Our predictions continue to be 100% accurate for the country as a whole and for our home base of Nashua, and we'd like to share that success with the rest of the country. It takes a little time to fine-tune and test our forecasting algorithm for each city, but we're ready for Raleigh. Other cities will follow, but not until we're equally confident in our predictions.

GasPredictor.com, a Web site providing short-term forecasts of changes in retail gasoline prices, has announced that its next "local edition" will begin publication on Tuesday, February 11, 2009. The Raleigh, North Carolina edition is the latest of up to 12 local editions planned for publication over the next twelve months.

Subscriptions are strictly limited. Only 1,200 weekly subscriptions and 800 daily subscriptions will be issued. Once these are filled, no more subscriptions to the Raleigh edition will be offered. These same limits will apply to each of the local editions to be offered in the future.

These forecasts are available on the Web site at about 9:30 PM Eastern Time each business day, but subscribers to the "Gas Predictor" newsletter receive the forecasts in their e-mail five hours earlier. That gives the subscriber time to decide whether to buy gas on the way home from work, or to hold off for a lower price tomorrow.

The company has been publishing its predictions for the general direction of movement of gasoline prices for the entire United States since November, 2008, and they have been correct 100% of the time since publication began. The local editions, including the new Raleigh edition, predict not only whether prices will change or remain the same, but also the amount of the change.

A local edition for Atlanta, Georgia will also begin publication on Tuesday, February 17, along with the Raleigh edition. These two join the local Nashua, New Hampshire edition, which has been published since early January.

GasPredictor.com publishes its "National Gas Predictor" newsletter, which predicts changes in gas prices for the 48 contiguous United States. These predictions, released to subscribers each business day at about 4:30 PM Eastern Time, are based on the price of gasoline futures and on the retail prices of regular unleaded gasoline in each of twelve key cities across the country. Using a complex mathematical model, GasPredictor.com determines which way gas prices will move the next business day in each of those twelve cities, and then applies that prediction to the country as a whole. These forecasts are remarkably accurate in predicting the direction of movement of gas prices, but only for one day in advance, and only in terms of direction.

The new local forecasts for Raleigh and Atlanta will use their respective local models without consolidating the model into a nationwide forecast. The forecasts include the amount of change, within a given range, in addition to the direction of change.

The twelve cities currently used in the national forecasting model will each get their own local edition of the "Gas Predictor" newsletter over the course of the coming year.

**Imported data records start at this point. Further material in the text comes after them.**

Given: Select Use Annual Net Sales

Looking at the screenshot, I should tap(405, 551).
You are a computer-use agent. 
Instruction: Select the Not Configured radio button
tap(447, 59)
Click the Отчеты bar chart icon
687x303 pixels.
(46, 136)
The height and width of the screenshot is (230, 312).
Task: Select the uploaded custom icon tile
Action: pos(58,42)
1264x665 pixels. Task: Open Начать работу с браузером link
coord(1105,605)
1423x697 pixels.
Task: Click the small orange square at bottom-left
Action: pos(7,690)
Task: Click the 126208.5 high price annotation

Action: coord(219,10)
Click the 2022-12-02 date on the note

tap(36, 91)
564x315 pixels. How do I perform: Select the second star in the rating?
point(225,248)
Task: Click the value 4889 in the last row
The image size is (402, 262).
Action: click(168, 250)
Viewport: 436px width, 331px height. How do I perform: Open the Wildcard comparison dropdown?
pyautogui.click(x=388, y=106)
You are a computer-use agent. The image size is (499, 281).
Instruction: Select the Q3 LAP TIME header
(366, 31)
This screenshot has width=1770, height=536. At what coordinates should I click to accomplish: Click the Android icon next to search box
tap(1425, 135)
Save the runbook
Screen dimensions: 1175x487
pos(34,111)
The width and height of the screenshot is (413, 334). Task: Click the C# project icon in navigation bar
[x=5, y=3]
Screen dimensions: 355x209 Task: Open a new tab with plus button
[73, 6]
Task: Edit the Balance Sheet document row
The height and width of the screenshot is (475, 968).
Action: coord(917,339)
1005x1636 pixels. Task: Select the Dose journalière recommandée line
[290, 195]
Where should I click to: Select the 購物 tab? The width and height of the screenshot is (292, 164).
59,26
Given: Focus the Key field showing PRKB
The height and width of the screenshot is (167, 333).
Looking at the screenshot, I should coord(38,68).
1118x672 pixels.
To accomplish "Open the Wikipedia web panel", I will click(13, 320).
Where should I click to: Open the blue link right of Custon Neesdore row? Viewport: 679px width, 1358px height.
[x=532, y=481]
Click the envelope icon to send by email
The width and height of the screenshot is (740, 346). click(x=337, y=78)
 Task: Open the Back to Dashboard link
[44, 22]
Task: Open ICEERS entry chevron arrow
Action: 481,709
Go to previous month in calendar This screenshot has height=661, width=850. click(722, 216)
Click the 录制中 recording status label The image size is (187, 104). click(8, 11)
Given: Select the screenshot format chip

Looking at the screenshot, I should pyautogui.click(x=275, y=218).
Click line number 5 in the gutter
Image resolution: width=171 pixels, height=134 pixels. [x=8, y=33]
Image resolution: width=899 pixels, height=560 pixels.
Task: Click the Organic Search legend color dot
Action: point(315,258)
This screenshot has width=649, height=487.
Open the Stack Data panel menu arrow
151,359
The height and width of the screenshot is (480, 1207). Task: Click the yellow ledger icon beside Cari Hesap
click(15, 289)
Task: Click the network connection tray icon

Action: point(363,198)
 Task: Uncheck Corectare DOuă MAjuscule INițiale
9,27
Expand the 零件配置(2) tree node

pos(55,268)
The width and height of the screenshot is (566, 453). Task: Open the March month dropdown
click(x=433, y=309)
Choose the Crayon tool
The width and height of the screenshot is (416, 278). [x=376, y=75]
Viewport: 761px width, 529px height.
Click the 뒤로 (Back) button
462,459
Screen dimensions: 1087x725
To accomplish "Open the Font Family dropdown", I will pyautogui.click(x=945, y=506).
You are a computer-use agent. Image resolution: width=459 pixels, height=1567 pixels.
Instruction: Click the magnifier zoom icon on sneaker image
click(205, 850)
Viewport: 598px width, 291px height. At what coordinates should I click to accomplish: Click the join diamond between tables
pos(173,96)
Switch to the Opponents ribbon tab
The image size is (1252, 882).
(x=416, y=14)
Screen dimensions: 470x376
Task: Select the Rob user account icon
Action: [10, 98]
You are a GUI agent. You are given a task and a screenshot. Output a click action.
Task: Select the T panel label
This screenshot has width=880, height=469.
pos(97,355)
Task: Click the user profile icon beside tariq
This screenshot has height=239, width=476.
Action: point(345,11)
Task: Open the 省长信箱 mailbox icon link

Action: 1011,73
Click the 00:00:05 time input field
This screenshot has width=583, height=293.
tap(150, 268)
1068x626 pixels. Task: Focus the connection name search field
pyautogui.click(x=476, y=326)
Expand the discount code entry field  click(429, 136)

Chuck Bonner, lead analyst for GasPredictor.com, describes the continuing roll-out of the first twelve local editions: "Our predictions continue to be 100% accurate for the country as a whole and for our home base of Nashua, and we'd like to share that success with the rest of the country. It takes a little time to fine-tune and test our forecasting algorithm for each city, but we're ready for Raleigh. Other cities will follow, but not until we're equally confident in our predictions." He asserts that GasPredictor.com can predict the direction of movement of gas prices for all twelve cities, but not the exact amount of the price change.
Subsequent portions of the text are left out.